The VM itself is for Claude Cowork which does all work within the VM sandbox. That doesn't help answer why they spin it up immediately and don't have a way to disable it though. Just the "why it exists" question.
If you're not going to give Claude access to anything on your machine, why are you using Desktop instead of web chat? (Real question, I don't use these much!)
At least in a corporate environment, Claude Desktop is a pretty decent compromise. Preconfigured internally deployed MCP servers and third-party connectors make many of the necessary integrations relatively easy to control.
I use Claude Code CLI myself (inside a VM, to isolate it from the host) for >90% of my needs. For the remaining fraction - email scours, cloud drive searches, other third-party connections - the desktop application is surprisingly decent. I don't even have more than half a dozen connectors enabled. In the VM I have separate, personally managed access tokens available for various third-party services. Wouldn't really try to maintain more than 5-6, otherwise it gets too confusing. [ß]
The desktop application mostly Just Works[tm] with SSO. At least when M365 doesn't suffer from their 4-times-a-day auth outage.
ß: A lot of APIs and authentication systems were designed in the stone age. You either need a 1:1 permissioned access token that can do horrendous damage, or you deal with ultra-granular, confusing and ill-designed scoping jungle where nothing makes sense. Atlassian, I'm looking at you especially. At least an MCP server, provisioned with a reasonably done service account, doesn't have all of your powers to get things wrong with.
The cloud instance certainly runs a full mitm proxy. There are complications for that when dealing with logging, but maybe on the desktop it doesn't log, just running a permissions engine.
I do use Claude Cowork and hence the VM is important, but I also leave the desktop app running all the time since I have many scheduled tasks at different times. The thing is that the VM could shutdown after being idle for some amount of time and then fire back up when you are ready to use it.
Shouldn't it get swapped out of RAM if it's not being used for a long time? My understanding was that modern memory management is very good at this, there's no need to be shutting idle things down and starting them up all the time. I could be wrong.
This whole thing seems kind of silly to me I must admit. It seems obvious that Claude Desktop needs a VM for security for the majority of it's actual real world use.

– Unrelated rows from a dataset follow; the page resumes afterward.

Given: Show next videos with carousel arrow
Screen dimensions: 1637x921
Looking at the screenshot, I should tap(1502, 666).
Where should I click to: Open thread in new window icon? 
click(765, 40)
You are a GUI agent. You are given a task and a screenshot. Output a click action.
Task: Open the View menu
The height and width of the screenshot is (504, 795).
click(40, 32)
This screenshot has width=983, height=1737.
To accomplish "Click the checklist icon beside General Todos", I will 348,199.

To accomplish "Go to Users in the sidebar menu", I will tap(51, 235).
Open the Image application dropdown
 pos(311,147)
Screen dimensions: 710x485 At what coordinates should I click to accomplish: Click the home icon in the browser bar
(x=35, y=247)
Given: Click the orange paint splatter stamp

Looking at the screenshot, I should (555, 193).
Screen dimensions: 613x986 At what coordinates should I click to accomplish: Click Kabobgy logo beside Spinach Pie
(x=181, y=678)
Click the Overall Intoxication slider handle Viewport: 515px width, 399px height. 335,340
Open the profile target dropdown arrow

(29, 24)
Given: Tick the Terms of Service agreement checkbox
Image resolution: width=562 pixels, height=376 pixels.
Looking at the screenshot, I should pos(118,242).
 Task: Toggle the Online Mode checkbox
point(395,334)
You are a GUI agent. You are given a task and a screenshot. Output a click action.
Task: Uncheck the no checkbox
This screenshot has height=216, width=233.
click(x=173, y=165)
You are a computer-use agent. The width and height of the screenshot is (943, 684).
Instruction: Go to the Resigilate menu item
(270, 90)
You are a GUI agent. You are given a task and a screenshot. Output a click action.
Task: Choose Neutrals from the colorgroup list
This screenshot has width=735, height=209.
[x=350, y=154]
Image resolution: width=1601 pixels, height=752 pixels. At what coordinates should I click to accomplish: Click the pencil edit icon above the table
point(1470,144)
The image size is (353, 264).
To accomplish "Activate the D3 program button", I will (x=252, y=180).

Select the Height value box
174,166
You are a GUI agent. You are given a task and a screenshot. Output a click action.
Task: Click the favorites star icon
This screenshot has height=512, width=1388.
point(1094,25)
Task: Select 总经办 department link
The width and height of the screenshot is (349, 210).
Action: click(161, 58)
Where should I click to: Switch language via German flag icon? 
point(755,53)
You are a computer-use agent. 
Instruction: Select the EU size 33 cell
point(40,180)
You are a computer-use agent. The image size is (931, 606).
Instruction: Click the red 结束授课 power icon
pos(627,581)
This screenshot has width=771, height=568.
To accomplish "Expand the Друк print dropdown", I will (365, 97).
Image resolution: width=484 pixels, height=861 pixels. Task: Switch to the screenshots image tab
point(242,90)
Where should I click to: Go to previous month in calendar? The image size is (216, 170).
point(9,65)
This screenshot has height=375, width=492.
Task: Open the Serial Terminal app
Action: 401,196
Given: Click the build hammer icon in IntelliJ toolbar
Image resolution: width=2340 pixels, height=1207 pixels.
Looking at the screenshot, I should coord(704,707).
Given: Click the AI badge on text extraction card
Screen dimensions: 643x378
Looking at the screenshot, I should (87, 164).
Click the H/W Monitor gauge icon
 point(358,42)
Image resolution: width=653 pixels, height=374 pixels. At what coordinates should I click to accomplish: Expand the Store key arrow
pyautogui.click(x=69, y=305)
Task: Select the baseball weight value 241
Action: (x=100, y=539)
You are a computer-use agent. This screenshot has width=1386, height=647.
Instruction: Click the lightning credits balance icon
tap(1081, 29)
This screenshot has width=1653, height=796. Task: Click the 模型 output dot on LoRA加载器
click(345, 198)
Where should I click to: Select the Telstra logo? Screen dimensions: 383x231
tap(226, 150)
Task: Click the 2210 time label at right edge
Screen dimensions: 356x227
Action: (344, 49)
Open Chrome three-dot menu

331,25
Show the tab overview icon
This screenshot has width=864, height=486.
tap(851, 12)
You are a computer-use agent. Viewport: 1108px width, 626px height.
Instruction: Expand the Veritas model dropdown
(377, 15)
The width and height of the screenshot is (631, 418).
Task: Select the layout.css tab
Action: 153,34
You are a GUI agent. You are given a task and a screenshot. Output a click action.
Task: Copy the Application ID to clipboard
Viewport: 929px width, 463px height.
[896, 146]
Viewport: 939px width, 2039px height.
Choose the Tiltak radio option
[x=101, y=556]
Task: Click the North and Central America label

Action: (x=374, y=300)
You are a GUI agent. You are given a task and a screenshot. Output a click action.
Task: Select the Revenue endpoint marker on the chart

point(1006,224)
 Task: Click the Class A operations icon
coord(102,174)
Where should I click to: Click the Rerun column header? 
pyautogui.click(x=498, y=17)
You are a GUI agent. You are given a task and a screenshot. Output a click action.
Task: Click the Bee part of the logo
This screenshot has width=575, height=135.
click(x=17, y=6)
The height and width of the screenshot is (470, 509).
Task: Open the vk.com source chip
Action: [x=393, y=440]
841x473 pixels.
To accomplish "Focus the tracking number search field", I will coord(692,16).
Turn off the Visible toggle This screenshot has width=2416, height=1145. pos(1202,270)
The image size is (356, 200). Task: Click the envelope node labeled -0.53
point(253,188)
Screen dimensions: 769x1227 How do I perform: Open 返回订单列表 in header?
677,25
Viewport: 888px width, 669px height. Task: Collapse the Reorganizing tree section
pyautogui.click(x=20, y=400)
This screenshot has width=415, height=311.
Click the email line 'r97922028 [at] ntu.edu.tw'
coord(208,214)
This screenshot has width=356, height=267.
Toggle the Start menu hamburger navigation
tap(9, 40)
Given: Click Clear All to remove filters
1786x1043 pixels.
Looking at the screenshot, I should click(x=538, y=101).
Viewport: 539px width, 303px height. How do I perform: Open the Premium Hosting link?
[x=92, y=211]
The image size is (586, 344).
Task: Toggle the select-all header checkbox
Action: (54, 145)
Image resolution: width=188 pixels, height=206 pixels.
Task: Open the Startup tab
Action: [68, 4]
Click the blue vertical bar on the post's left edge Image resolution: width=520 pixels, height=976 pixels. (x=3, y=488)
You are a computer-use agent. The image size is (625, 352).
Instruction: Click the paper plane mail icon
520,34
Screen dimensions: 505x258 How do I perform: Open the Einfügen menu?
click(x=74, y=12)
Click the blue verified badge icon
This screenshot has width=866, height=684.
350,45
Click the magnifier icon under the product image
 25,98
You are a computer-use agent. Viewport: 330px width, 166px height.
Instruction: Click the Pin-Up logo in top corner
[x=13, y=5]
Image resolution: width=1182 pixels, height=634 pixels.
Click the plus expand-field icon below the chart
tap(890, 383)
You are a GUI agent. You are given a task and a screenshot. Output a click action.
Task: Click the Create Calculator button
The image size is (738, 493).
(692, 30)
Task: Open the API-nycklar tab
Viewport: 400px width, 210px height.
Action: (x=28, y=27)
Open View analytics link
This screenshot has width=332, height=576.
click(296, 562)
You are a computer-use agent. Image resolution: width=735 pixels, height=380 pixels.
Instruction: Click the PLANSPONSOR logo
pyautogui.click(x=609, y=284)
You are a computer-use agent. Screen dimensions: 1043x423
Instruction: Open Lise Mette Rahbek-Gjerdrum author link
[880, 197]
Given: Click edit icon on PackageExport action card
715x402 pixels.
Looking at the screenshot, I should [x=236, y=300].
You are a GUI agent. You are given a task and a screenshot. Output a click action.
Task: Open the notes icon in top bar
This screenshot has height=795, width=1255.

VM's take up memory, yeah. Them's the breaks. If other competitors have managed to provide as good (or ideally better) security scenario with less RAM, that would be interesting, but just complaining about it seems weird and uninformed to me.
There's such a spectrum between "give it everything" and "give it nothing". Imagine you just want to use it to code and want to make sure any commands it runs doesn't mess up your actual machine.
I mean, that's kind of a stretch given how popular and well-regarded Claude Code is at this point. They're not perfect but they seem to be the best out there at this point.
> I mean, that's kind of a stretch given how popular and well-regarded Claude Code is at this point.
Popularity here is irrelevant.
Just because the software is "popular", it does not always mean that the quality of the engineering and their choices is the best. Objectively, it's the model that everyone regards as the best rather than their desktop apps or the harness that drives it.
That is why people want to use the model and their subscription in other harnesses.
In this case, the desktop app is evidently poor with very embarrassing bugs and glitches like this and I expect well funded startups with the best engineers releasing very high quality code.
I can tell it's still early days - it's obvious. What they have today actually kind of sucks compared to what it could be. And I use it every day, and get frustrated every day because it could be so much better.
It's popular because they have the best models and they are burning obscene amounts of money handing out tokens via subscriptions (for now) at a huge discount compared to what the API costs are.
Claude Code itself is incredibly buggy and as we have seen the codebase is a complete mess of slop.
Anthropic has pretty consistently been shitty about how they roll out their software. Extreme lack of engineering rigor and thoughtfulness.
The answer is probably as simple as "no one thought not to do that."
---
I know different people work on these things so I can't do more than guess about how engineering culture cuts across teams, but given the sheer amount of carelessness and sloppiness in Anthropic's software I have to imagine they're burning investor money in training and inference because the code to do it is as bad as the rest of their software.
If you are, obviously you need the VM.